If future more capable models are indeed actively resisting their alignment training, and this is happening consistently, that seems like an important update to be making?
Could someone explain to me what this resisting behavior during alignment training looked like in practice?
Did the model outright say “I don’t want to do this?”, did it produce nonsensical results, did it become deceptive, did it just … not work?
This claim seems very interesting if true, is there any further information on this?
I just tried multiplying 13-digit numbers with o3-mini (high). My approach was to ask it to explain a basic multiplication algorithm to me, and then carry it out. On the first try it was lazy and didn’t actually follow the algorithm (it just told me “it would take a long time to actually carry out all the shifts and multiplications...”, and it got the result wrong.
Then I told it to follow the algorithm, even if it is time consuming, and it did, and the result was correct.
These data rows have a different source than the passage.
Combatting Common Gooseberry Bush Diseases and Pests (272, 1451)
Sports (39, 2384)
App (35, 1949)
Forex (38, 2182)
So I’m not sure about the take that
The model got lazy, did some part of the calculation “in its head” (i.e. not actually following the algorithm but guesstimating the result, like we would do if we were asked to do a task like that without pencil and paper), and got the result slightly wrong—but when you ask it to actually follow the multiplication algorithm it just explained to me, it can absolutely do it.
I’d be interested in the CoT that led to the incorrect conclusion. If the model actually believed that it’s lazy estimation leads to the correct result, that shows that it’s overestimating its own capabilities—one could call this a fundamental misunderstanding of multiplication. I know that I’m incorrect when I’m estimating the result in my head, because I understand stuff about multiplication—or one could call it a failure of introspection.
The other possibility is that it didn’t care to produce an entirely correct result, and just didn’t bother and got lazy.